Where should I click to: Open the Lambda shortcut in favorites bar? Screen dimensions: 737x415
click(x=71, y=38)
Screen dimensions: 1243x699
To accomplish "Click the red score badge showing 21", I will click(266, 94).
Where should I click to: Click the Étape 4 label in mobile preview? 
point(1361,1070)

GIVEN EXERCISE
Rescale the data from its beginning through the line containing "will click(266, 94).", reproducing only those lines with all requests included. Multiply each coordinate in the answers by 1.15 and round to whole numbers, rounding halves up.

SOLUTION TO THIS PROBLEM
Where should I click to: Open the Lambda shortcut in favorites bar? Screen dimensions: 737x415
click(x=82, y=44)
Screen dimensions: 1243x699
To accomplish "Click the red score badge showing 21", I will click(306, 108).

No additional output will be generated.